TRÊS PERGUNTAS/ MICHAEL SHELDEN
Você escreveu cinco biografias.Por que a preferência pelo gênero?
Gosto de pensar em mim mesmo como um contador de histórias e, em qualquer biografia, há muitas histórias para contar. Gosto muito de seguir o progresso individual de alguém pela vida e então tentar recriar o drama desse progresso para os meus leitores. No caso do jovem Churchill, há o drama de sua ascensão precoce ao poder, sua busca por uma esposa e sua determinação em defender a Inglaterra contra a ascensão do Império Germânico. Nós amamos assistir a reality shows na televisão, e biografias são basicamente reality shows. Elas permitem aos leitores espiarem por cima do ombro de uma pessoa famosa a partir de um ponto de vista dramático e dão ao leitor um assento na primeira fila da história.

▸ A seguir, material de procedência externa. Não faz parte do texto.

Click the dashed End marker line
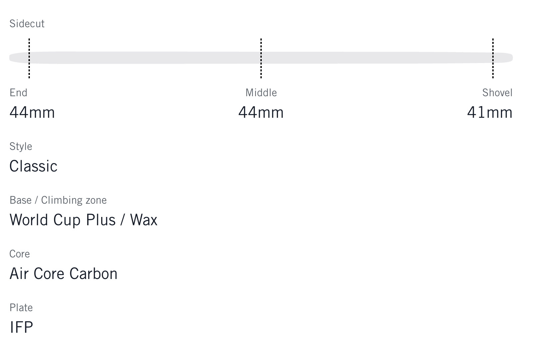 [29, 58]
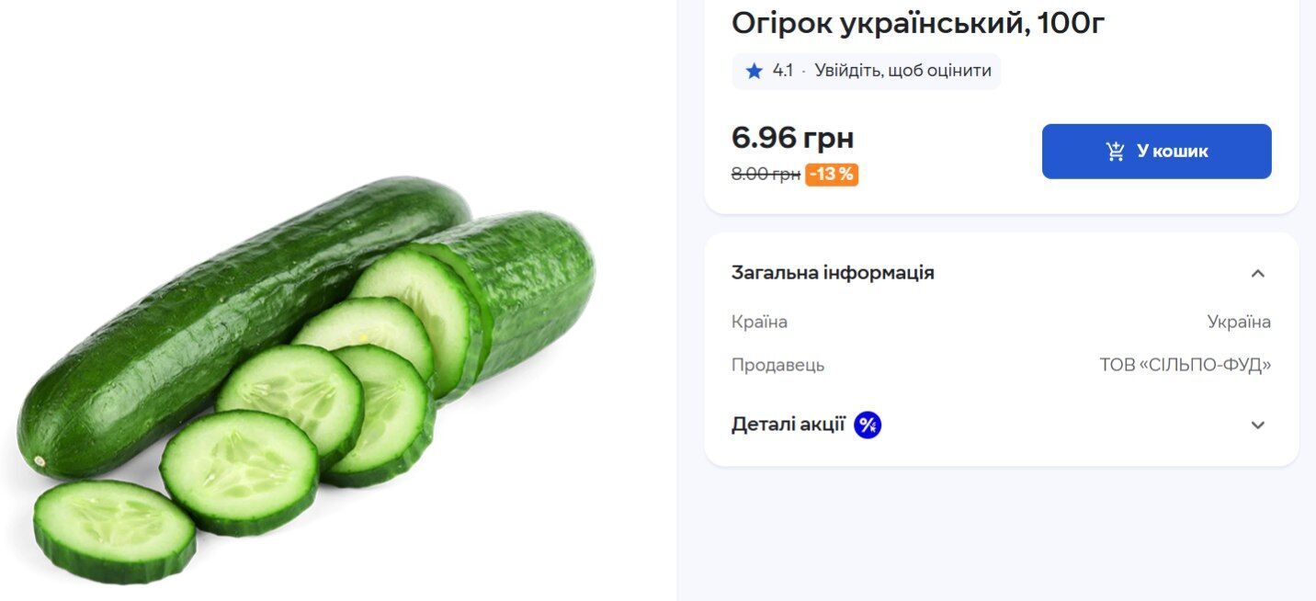Click the crossed-out old price 8.00 грн
The image size is (1316, 601).
click(x=765, y=174)
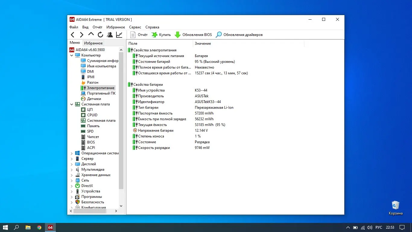Viewport: 412px width, 232px height.
Task: Open driver updates search button
Action: click(219, 35)

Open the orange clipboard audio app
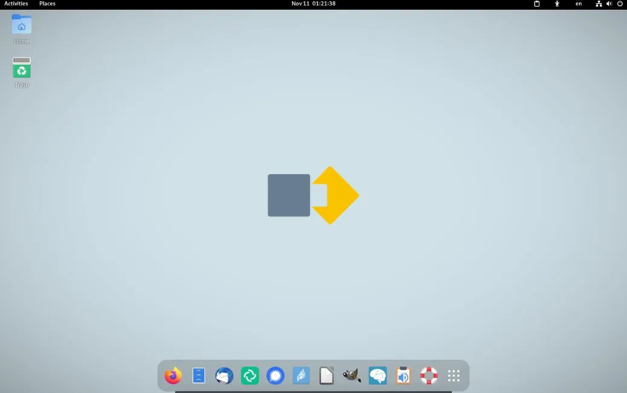point(403,375)
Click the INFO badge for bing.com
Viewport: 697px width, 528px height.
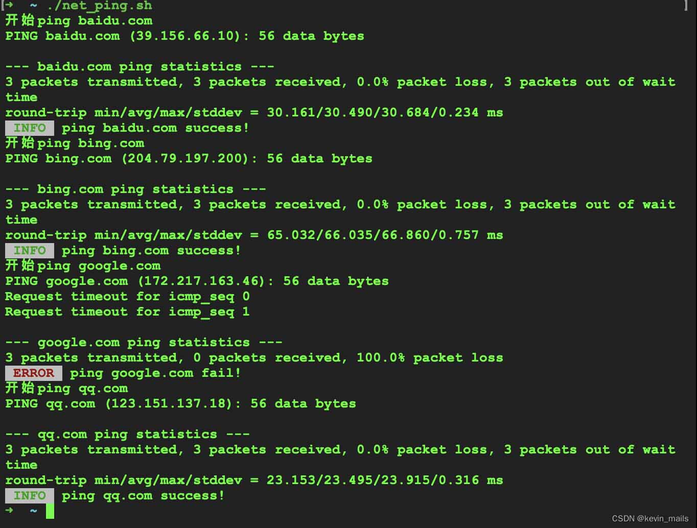coord(30,250)
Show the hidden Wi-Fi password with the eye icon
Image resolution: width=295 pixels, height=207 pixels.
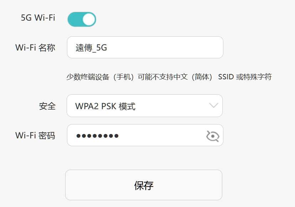(213, 136)
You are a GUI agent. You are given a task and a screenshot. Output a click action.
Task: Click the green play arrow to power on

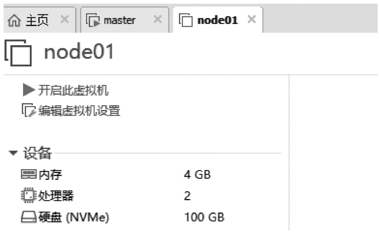point(28,90)
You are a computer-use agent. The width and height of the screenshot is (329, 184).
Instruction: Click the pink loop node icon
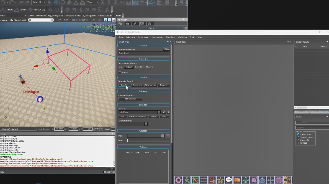point(179,180)
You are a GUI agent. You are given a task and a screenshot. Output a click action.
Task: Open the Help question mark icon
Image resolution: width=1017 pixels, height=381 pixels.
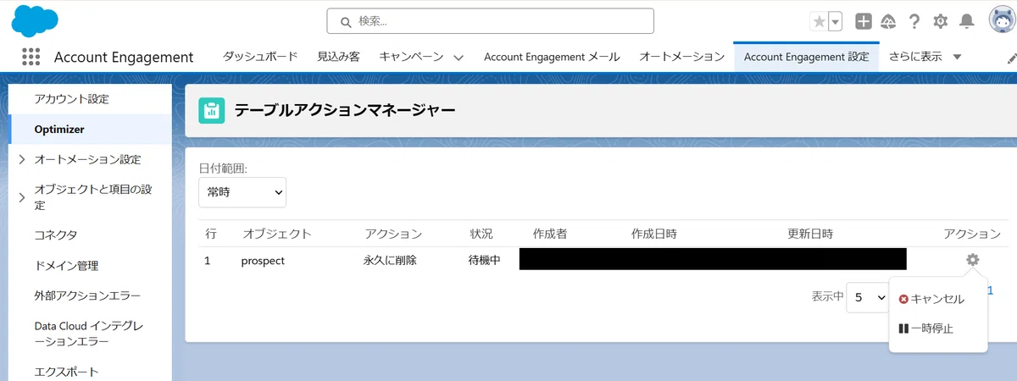(x=914, y=22)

Qual a diferença entre escrever uma biografia autorizada e uma não-autorizada?
Quando uma pessoa famosa (ou os herdeiros dessa pessoa) decide dar um apoio oficial à biografia, então ela se torna autorizada. Assim, o biógrafo consegue ter acesso fácil a documentos. Os herdeiros de George Orwell, por exemplo, me autorizaram a biografá-lo. Mas essa foi a única biografia que escrevi com essa designação.
Por que Churchill?
O jovem Titã conta a história de um Churchill que a maioria das pessoas não conhece. O tema da minha biografia é um jovem homem esbelto de extraordinária maturidade, galante e charmoso em uma era Eduardiana de grandes políticos e belezas estonteantes. Winston era um político brilhante, uma estrela — o mais novo ministro da Inglaterra em meio século e um líder progressista surpreendente que se voltou contra suas origens aristocráticas para se tornar um campeão dos pobres. Esse é o Churchill desconhecido, cuja riqueza o ridicularizava na condição de um novo rico, mas cujos apoiadores o celebravam como o arquiteto do estado de bem estar social. Era um político destemido e foi alvo de numerosos ataques de seus opononentes, a ponto de quase ser morto em uma plataforma de trem por uma eleitora enraivecida. Ele era um romântico idealista que se viu desesperançadamente apaixonado por três das mais belas mulheres de seu tempo. Acabou ganhando a devoção eterna da filha de um primeiro ministro, Violet Asquith, que se tornou sua mais determinada defensora.